Program lainnya berupa penguatan literasi dan halal lifestyle melalui tabligh akbar, talkshow edukatif, serta lima kompetisi, yaitu Halal Chef, Nasyid, Dakwah, Barista, dan Sharia Economic Battle.

Dalam kesempatan tersebut, Gubernur Lampung yang diwakili Asisten Perekonomian dan Pembangunan Provinsi Lampung, Mulyadi Irsan, menyampaikan apresiasi atas sinergi dan kolaborasi Bank Indonesia dalam menjaga stabilitas perekonomian serta mendukung investasi di tingkat provinsi hingga kabupaten/kota.

Menurut Mulyadi, di tengah tantangan iklim El Nino pada triwulan II 2026, Pemerintah Provinsi Lampung menyambut baik inisiatif Wakaf Sumur Produktif yang diinisiasi BI Lampung bersama Dompet Dhuafa sebagai solusi untuk menjaga produktivitas petani.
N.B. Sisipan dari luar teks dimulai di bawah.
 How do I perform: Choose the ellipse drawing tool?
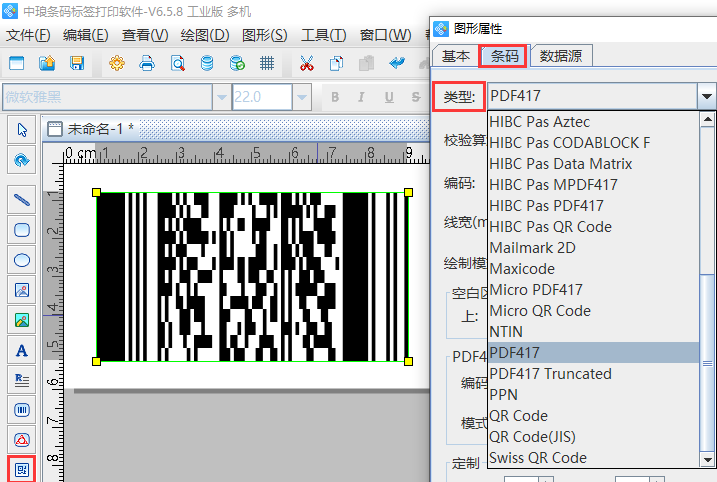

“Satu sumur membawa banyak manfaat. Ini merupakan wujud sedekah berkelanjutan sekaligus solusi untuk menjaga produktivitas petani,” ujar Mulyadi.

Lebih lanjut, sektor ekonomi syariah diharapkan mampu menjadi motor penggerak baru bagi perekonomian Lampung yang pada Triwulan I 2026 mencatat pertumbuhan sebesar 5,58 persen (year on year).

Dengan jumlah penduduk mencapai 9,4 juta jiwa yang mayoritas beragama Islam, Lampung dinilai memiliki potensi besar untuk mentransformasi ekonomi umat dari basis konsumsi menuju kemandirian produksi.

Pemanfaatan jaringan lebih dari 1.000 pondok pesantren serta penguatan sektor riil, seperti industri pengolahan daging, dinilai menjadi peluang bagi Lampung untuk menembus pasar halal global.

Pemerintah Provinsi Lampung menyatakan berbagai program dalam LaSEF 2026 sejalan dengan target prioritas daerah dalam Rencana Pembangunan Jangka Menengah Daerah (RPJMD), mulai dari percepatan sertifikasi halal, peningkatan aset perbankan syariah, hingga penguatan Indeks Zakat Nasional.

Sementara itu, antusiasme pengunjung terlihat dalam rangkaian kegiatan LaSEF 2026. Salah seorang pengunjung, Ola, mengaku tertarik datang karena beragam kegiatan yang ditawarkan.

“Saya tertarik karena ada talkshow dan bazar. Saya juga ingin ikut beauty class, tetapi sudah penuh,” kata Ola.